Saturday, June 14th, 2008 at 4:23 pm
posted by Isaiah Thompson
At about 10 o’clock yesterday morning, Philadelphia police officers from the 9th District, including plain-clothes detectives and a police captain, showed up at a worn-down building on Ridge Avenue and 17th Street and began knocking.
Daniel Moffat, a 28-year-old resident and co-owner of the building, answered the door. It was not long before he was taken outside and detained. Moffat watched from the squad car as the officers entered the building and detained three other residents who were inside.
Then a funny thing happened: Homeland Security showed up. And more detectives. And then the Crime Scene unit. And then more detectives. And the Fire Marshall. And Licensing and Inspection. And then more detectives.

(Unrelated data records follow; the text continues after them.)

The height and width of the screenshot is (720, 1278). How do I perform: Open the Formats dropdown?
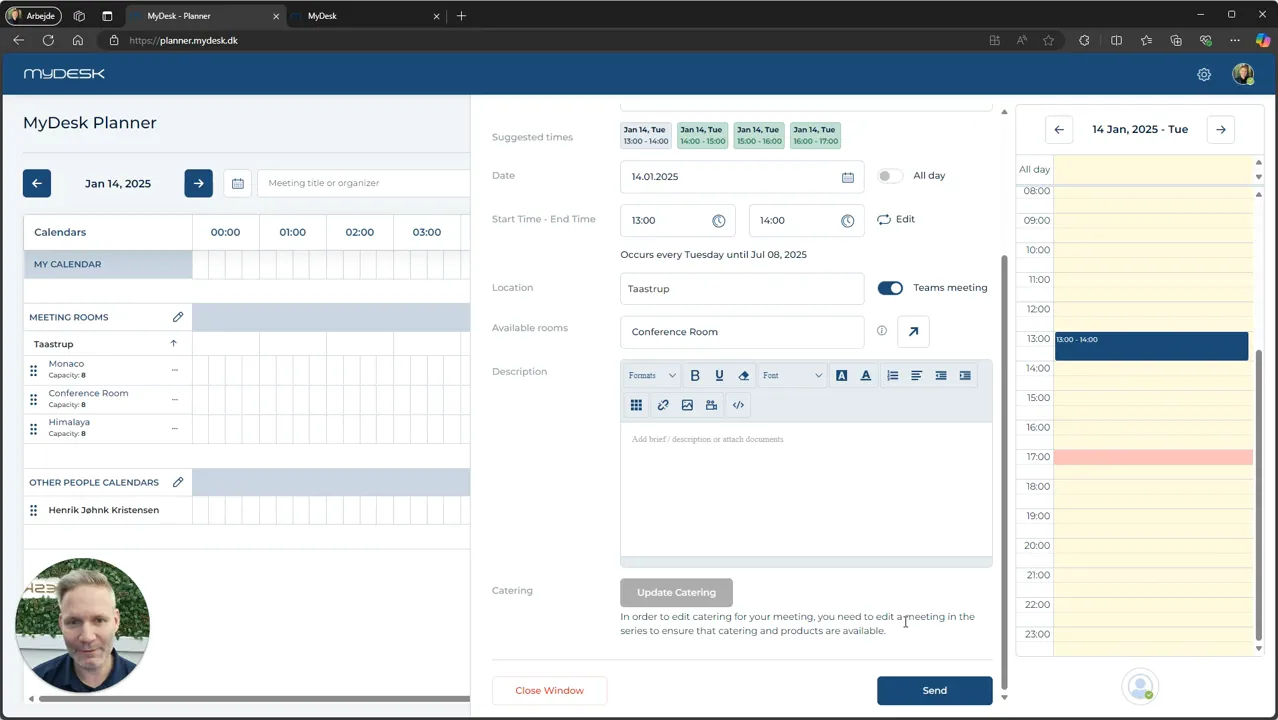pyautogui.click(x=652, y=376)
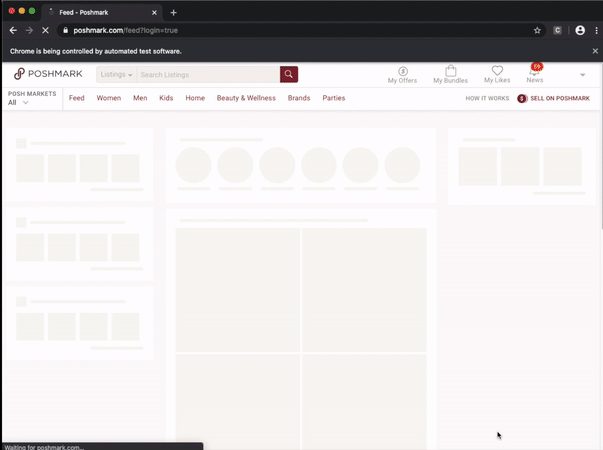
Task: Open My Likes heart icon
Action: click(497, 72)
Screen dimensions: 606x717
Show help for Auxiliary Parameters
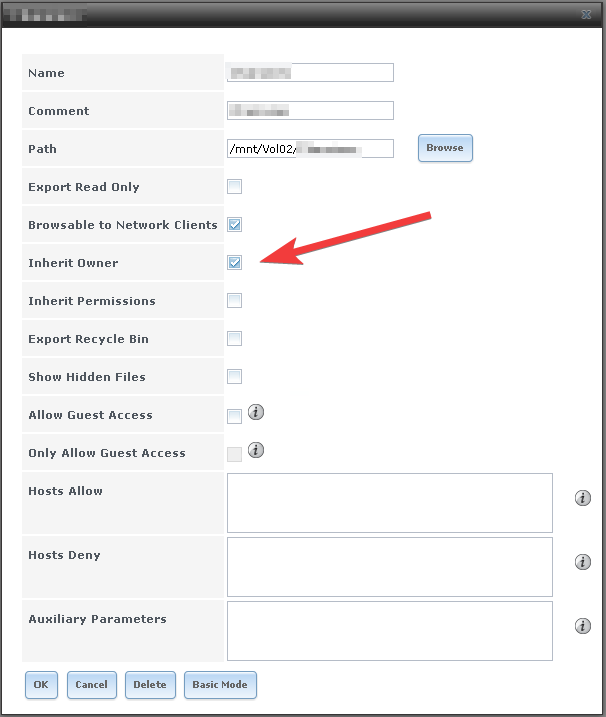click(583, 626)
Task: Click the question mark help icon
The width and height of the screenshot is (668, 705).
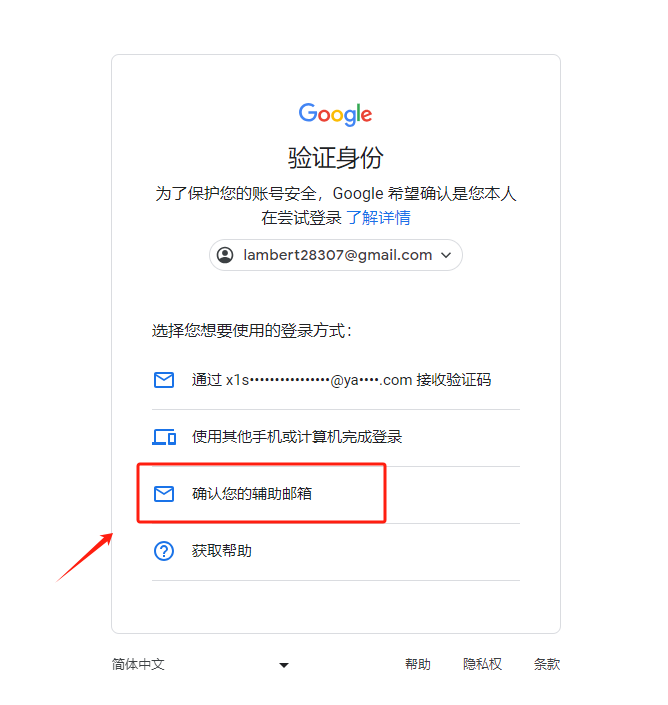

All day long and into Friday evening, the building was crawling with officials from one agency or another.
Why the fuss?
9th District Captain Dennis Wilson told the four detained — and later insisted to City Paper — that he and his officers came to respond to a simple complaint that people were staying in a vacant house. It was only after his officers entered, he says, that he found further cause to detain the residents and, indeed, call in Homeland Security and a small army of detectives.
“Everything’s wrong in here,” he told CP gravely from the building’s doorway. “We’re still investigating this property and we’re still investigating these people.”
Indeed. At least three police officers at the scene, including Wilson himself, confirmed in one way or another that — whatever the initial motivation for their visit — they were now busy investigating the residents, whom they accused vaguely of being “terrorists.”
“Lemme ask you this,” said one Crime Scene officer. “Why’s there literature about killing cops in there?” He declined to be more specific.
“Propaganda against the government,” chimed in officer John Taggert, also with Crime Scene. Taggert, who was nice enough to grant CP “three questions, and only three questions,” didn’t elaborate on the nature of the “propaganda.”
Captain Wilson took the accusations a step further. “They’re a hate group,” he asserted. “We’re trying to drum up charges against them, but, unfortunately, we’ll probably have to let them go.”
Let them go they did — 12 to 14 hours after the residents had been detained, they were mysteriously set free without charges (the police released the last two, both female, at 3:30 in the morning, says Moffat).
Without charges, of course, the police are under no obligation to provide evidence of terrorism or other malfeasance. But the Fearsome Four (let’s call them) have their own theory as to what motivated the police to come calling yesterday.
Some of the residents of the building, including Moffat, had been circulating a petition protesting recently added police cameras in the neighborhood. Moffat also helped distribute a petition calling for further investigation into the recent and infamous police beating of three unarmed suspects.
Moffat and others believe that the police are targeting them for their neighborhood activism. “If they interpret that as being hate literature, that’s their prerogative, but it’s my constitutional right, you know?”
None of the literature, Moffat insists, contains hateful, violent, or incendiary language.
The building, meanwhile, has been sealed shut. Robert Gilbert, who co-owns the building with Moffat (no relation, he says, to the Gilbert of the ‘Gilbert’s Shoes’ sign in front of the building) was on the scene yesterday afternoon, looking out, he said, for his friends’ property and his own building. “What I don’t understand is why they came in without notifying me, the owner,” he said. “My name’s on the deed. It’s not hard to find me.”